Quote the records below verbatim from the line that contains "their (497, 650)" through the line that contains "hidden [481, 327]", both of those lines included.

========

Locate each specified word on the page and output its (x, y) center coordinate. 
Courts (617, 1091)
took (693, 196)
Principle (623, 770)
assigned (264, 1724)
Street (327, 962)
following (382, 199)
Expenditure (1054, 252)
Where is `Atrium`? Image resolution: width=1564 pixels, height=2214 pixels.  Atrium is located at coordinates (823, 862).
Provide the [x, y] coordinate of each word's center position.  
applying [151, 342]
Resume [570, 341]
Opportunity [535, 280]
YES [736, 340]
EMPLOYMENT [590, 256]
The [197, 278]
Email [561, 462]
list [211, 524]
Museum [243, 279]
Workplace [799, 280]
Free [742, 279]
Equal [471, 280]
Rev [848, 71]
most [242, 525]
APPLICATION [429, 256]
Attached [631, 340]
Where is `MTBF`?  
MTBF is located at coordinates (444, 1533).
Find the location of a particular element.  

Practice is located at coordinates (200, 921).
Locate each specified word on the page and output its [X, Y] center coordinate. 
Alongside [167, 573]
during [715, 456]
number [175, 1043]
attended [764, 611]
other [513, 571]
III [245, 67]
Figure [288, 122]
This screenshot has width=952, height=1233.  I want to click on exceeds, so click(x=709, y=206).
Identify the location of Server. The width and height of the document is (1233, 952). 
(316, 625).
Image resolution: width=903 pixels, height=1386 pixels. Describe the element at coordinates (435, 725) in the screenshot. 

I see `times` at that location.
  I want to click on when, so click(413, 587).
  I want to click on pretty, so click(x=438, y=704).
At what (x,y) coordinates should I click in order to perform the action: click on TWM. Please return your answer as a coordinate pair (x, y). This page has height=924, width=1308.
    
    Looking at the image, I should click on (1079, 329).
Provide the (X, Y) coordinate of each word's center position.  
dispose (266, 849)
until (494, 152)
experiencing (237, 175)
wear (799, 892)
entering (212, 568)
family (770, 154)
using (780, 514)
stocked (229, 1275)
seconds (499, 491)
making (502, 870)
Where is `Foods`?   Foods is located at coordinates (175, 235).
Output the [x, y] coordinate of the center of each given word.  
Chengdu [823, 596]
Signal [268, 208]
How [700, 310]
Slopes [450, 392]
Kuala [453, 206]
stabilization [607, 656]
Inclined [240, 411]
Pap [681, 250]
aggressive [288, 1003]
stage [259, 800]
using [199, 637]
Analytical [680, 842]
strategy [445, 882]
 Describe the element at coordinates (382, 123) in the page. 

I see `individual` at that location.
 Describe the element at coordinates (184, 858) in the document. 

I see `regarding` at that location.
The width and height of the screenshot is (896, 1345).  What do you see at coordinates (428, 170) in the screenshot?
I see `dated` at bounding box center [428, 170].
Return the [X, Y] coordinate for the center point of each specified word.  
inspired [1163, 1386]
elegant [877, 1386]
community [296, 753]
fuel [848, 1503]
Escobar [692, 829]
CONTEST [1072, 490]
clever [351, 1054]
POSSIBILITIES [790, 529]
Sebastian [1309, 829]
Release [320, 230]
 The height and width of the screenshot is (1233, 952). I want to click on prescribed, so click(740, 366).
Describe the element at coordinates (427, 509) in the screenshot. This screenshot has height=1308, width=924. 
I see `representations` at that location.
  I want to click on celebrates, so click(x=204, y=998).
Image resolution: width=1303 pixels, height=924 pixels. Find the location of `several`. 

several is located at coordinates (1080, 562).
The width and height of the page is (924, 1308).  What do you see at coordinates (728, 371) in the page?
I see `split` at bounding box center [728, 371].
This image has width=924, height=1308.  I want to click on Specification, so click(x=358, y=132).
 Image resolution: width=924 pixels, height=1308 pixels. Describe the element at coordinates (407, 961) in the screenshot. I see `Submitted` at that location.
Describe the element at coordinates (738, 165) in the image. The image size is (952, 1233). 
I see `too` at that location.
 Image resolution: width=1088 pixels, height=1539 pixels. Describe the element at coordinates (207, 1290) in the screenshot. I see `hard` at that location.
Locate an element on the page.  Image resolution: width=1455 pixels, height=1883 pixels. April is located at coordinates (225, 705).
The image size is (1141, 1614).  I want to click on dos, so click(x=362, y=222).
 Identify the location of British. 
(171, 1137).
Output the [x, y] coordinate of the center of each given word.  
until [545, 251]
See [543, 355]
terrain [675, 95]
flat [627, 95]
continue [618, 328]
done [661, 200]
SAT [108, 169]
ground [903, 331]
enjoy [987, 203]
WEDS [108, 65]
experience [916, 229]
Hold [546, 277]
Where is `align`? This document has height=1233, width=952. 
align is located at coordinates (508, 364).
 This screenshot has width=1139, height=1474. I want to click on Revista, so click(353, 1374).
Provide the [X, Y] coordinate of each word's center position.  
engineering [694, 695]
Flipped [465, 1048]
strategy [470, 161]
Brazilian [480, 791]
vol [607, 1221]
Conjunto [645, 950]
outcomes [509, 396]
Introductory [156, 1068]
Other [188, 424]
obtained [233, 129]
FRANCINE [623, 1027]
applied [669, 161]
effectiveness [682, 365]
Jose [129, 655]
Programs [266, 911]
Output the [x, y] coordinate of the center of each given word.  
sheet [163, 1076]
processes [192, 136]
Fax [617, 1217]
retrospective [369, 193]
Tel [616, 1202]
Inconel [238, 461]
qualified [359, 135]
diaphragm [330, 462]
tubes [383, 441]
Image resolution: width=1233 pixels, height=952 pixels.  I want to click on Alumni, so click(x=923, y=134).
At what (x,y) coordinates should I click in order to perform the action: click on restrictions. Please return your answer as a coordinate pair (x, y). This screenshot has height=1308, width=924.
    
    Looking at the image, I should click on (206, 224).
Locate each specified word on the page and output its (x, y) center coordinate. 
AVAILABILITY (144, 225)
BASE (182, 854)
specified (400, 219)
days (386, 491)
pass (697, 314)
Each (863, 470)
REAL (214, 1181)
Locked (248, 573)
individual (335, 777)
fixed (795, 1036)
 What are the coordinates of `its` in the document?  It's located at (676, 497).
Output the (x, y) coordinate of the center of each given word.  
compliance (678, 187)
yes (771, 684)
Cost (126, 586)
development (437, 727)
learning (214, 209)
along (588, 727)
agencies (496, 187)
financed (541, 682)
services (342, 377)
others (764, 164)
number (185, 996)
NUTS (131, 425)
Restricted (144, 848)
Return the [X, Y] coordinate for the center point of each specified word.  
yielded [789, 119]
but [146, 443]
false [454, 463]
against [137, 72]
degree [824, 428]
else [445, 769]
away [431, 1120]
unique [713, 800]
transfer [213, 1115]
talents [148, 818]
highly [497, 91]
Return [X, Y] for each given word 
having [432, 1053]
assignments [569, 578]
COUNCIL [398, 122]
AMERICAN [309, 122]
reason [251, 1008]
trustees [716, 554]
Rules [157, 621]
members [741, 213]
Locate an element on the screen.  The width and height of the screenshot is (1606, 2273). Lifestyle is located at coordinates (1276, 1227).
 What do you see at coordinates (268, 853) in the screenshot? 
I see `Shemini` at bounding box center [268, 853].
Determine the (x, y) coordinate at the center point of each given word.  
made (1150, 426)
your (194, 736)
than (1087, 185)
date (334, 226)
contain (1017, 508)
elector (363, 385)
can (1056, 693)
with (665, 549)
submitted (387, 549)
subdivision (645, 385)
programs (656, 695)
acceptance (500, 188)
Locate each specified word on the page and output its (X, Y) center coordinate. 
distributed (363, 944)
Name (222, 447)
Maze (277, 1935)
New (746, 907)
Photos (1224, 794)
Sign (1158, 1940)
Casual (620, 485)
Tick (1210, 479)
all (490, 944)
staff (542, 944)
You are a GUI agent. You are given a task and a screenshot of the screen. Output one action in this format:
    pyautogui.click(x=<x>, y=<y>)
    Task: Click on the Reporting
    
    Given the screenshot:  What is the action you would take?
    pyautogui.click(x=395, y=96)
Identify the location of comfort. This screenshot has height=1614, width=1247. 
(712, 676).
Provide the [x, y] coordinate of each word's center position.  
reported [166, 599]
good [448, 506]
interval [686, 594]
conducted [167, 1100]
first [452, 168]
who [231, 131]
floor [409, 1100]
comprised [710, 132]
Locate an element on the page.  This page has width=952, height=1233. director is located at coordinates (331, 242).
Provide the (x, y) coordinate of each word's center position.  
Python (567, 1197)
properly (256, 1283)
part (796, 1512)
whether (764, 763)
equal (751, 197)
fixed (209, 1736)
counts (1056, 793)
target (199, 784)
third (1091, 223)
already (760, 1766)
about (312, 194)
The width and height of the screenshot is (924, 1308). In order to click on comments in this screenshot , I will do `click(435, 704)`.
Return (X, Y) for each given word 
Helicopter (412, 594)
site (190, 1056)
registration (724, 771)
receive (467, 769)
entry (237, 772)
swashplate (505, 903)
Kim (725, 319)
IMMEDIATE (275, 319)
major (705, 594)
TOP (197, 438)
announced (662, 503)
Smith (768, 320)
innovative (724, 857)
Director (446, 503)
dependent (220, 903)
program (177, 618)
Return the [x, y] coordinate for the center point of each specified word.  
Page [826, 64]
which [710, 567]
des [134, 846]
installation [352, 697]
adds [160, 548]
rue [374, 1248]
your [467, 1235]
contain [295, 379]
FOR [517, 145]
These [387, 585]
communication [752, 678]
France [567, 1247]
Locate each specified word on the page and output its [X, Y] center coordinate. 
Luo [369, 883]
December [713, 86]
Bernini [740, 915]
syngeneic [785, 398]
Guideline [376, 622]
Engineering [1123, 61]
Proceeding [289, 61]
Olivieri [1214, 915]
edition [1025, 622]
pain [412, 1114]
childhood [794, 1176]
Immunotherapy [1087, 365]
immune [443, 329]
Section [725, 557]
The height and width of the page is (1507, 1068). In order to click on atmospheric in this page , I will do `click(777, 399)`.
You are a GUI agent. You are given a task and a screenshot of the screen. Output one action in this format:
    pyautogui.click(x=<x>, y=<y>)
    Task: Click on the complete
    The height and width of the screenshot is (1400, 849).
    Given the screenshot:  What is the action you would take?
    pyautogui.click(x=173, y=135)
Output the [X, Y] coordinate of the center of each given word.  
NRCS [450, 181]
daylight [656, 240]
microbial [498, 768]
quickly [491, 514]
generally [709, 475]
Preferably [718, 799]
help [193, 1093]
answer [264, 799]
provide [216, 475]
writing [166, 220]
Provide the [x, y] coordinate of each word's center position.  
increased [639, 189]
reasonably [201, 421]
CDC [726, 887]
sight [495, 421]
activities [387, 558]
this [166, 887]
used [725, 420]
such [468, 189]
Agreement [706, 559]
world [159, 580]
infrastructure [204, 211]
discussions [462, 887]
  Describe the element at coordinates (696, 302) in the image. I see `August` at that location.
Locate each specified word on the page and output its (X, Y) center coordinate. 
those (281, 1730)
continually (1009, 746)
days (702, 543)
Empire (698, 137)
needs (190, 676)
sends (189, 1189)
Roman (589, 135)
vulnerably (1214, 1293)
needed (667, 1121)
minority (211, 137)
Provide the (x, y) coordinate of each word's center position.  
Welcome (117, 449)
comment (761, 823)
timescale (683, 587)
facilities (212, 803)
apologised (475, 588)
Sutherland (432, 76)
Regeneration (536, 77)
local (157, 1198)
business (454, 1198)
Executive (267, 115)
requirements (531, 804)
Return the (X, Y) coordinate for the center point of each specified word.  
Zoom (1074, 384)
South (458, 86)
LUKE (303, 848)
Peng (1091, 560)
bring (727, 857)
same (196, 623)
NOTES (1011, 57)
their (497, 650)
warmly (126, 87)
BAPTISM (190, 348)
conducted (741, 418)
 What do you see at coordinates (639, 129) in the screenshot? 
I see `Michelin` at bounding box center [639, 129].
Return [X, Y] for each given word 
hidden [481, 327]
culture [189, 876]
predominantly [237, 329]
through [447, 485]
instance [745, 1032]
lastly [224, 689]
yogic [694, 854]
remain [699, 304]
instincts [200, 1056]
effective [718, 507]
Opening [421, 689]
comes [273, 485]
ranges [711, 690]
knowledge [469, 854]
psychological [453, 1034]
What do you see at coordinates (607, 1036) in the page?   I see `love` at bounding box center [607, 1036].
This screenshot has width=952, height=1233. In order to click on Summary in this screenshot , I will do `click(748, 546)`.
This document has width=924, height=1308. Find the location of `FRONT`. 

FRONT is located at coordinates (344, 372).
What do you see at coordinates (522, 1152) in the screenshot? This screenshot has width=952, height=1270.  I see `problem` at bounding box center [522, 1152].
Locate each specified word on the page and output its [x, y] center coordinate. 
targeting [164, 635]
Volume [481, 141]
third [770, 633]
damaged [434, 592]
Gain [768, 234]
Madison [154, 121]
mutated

========

## Task answer
their (497, 650)
warmly (126, 87)
BAPTISM (190, 348)
conducted (741, 418)
 What do you see at coordinates (639, 129) in the screenshot? 
I see `Michelin` at bounding box center [639, 129].
Return [X, Y] for each given word 
hidden [481, 327]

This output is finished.